## WHAT THIS TASK INVOLVES
Reproduce every one of the items below word for word, changing nothing.

## ENTRIES SUPPLIED
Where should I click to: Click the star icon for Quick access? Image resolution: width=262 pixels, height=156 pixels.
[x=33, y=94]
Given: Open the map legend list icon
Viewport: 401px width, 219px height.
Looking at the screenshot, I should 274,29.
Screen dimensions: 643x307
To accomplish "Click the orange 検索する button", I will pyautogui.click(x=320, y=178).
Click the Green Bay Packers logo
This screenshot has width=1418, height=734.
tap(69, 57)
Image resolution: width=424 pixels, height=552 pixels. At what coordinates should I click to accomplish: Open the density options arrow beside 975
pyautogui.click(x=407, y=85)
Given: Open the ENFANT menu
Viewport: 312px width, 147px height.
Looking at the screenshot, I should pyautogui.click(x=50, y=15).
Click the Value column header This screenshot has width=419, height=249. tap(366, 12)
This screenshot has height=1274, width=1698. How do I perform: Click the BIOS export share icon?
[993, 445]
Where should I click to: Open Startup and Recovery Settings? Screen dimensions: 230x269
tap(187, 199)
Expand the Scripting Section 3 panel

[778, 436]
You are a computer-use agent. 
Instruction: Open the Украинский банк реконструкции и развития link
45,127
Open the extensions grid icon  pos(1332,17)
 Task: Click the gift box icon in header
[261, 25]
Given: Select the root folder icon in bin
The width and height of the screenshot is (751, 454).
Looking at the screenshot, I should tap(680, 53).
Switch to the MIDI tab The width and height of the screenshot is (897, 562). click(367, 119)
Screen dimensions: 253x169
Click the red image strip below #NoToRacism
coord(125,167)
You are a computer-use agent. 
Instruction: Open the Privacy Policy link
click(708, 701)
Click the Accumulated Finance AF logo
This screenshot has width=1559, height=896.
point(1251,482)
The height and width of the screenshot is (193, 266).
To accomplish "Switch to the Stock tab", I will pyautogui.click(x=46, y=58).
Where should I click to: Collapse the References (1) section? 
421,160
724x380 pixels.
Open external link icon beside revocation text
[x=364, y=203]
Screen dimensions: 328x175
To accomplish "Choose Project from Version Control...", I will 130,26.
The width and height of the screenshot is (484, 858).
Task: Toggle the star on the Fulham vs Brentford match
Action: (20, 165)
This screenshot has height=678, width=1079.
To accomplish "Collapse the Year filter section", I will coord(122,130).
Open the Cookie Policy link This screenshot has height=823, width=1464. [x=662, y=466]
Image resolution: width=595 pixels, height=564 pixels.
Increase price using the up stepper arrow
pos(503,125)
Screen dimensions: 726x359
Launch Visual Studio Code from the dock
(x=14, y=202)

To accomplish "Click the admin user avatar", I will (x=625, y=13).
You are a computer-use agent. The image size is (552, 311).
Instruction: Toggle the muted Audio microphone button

## SOLUTION
Where should I click to: Click the star icon for Quick access? Image resolution: width=262 pixels, height=156 pixels.
[x=33, y=94]
Given: Open the map legend list icon
Viewport: 401px width, 219px height.
Looking at the screenshot, I should 274,29.
Screen dimensions: 643x307
To accomplish "Click the orange 検索する button", I will pyautogui.click(x=320, y=178).
Click the Green Bay Packers logo
This screenshot has width=1418, height=734.
tap(69, 57)
Image resolution: width=424 pixels, height=552 pixels. At what coordinates should I click to accomplish: Open the density options arrow beside 975
pyautogui.click(x=407, y=85)
Given: Open the ENFANT menu
Viewport: 312px width, 147px height.
Looking at the screenshot, I should pyautogui.click(x=50, y=15).
Click the Value column header This screenshot has width=419, height=249. tap(366, 12)
This screenshot has height=1274, width=1698. How do I perform: Click the BIOS export share icon?
[993, 445]
Where should I click to: Open Startup and Recovery Settings? Screen dimensions: 230x269
tap(187, 199)
Expand the Scripting Section 3 panel

[778, 436]
You are a computer-use agent. 
Instruction: Open the Украинский банк реконструкции и развития link
45,127
Open the extensions grid icon  pos(1332,17)
 Task: Click the gift box icon in header
[261, 25]
Given: Select the root folder icon in bin
The width and height of the screenshot is (751, 454).
Looking at the screenshot, I should tap(680, 53).
Switch to the MIDI tab The width and height of the screenshot is (897, 562). click(367, 119)
Screen dimensions: 253x169
Click the red image strip below #NoToRacism
coord(125,167)
You are a computer-use agent. 
Instruction: Open the Privacy Policy link
click(708, 701)
Click the Accumulated Finance AF logo
This screenshot has width=1559, height=896.
point(1251,482)
The height and width of the screenshot is (193, 266).
To accomplish "Switch to the Stock tab", I will pyautogui.click(x=46, y=58).
Where should I click to: Collapse the References (1) section? 
421,160
724x380 pixels.
Open external link icon beside revocation text
[x=364, y=203]
Screen dimensions: 328x175
To accomplish "Choose Project from Version Control...", I will 130,26.
The width and height of the screenshot is (484, 858).
Task: Toggle the star on the Fulham vs Brentford match
Action: (20, 165)
This screenshot has height=678, width=1079.
To accomplish "Collapse the Year filter section", I will coord(122,130).
Open the Cookie Policy link This screenshot has height=823, width=1464. [x=662, y=466]
Image resolution: width=595 pixels, height=564 pixels.
Increase price using the up stepper arrow
pos(503,125)
Screen dimensions: 726x359
Launch Visual Studio Code from the dock
(x=14, y=202)

To accomplish "Click the admin user avatar", I will (x=625, y=13).
You are a computer-use agent. The image size is (552, 311).
Instruction: Toggle the muted Audio microphone button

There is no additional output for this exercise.